COMMISSIONER (OVERLAPS): All that night, I could not get Leiningen out of my 
mind. One man who calmly evaluated his chances against a deadly menace, coolly 
decided he could win, and was willing to stake his life on it, to risk a 
horrible death for it. It was terrifying. And yet - it was fascinating. The 
next morning, I sent for my assistant. Together we went to the huge map of the 
district which hung from a wall of my office and checked the last reported 
position of the ants.

(MUSIC ... OUT)

ASSISTANT: Last night, they had reached here.  

SOUND: (TAPS THE MAP)

ASSISTANT: About seventy miles above this fork in the river.

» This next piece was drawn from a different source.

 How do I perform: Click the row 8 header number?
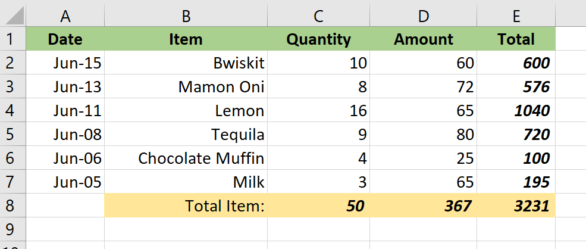click(12, 206)
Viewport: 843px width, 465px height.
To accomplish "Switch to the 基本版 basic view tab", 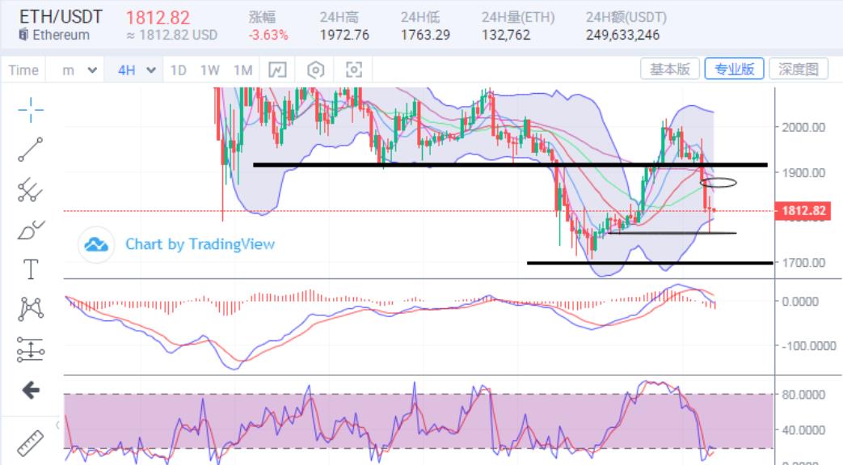I will (x=670, y=69).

COMMISSIONER: Traveling southeast?

ASSISTANT: Yes.

COMMISSIONER: Directly toward Leiningen.

ASSISTANT: Toward, uh, whom, sir?

COMMISSIONER: Oh, that plantation at the bend in the river belongs to a man 
named Leiningen. When would you say the ants will reach there?

ASSISTANT: Why, I don't know. I imagine about tomorrow noon.

COMMISSIONER: (QUIETLY, TO HIMSELF) Tomorrow noon?  Still time.

ASSISTANT: Still time?  What do you mean, sir?

COMMISSIONER: Why-- Why, nothing.

(MUSIC ... IN AND UNDER)

COMMISSIONER: (NARRATES) But what did I mean?  Still time for what?  For 
Leiningen to flee or still time for me to--?  Even as I rejected the thought 
with horror, I knew that the fascination of that man was more than I could 
resist, that Leiningen's fight was drawing me back toward that plantation - 
and death. I knew now past all doubt that I was going back. I had to.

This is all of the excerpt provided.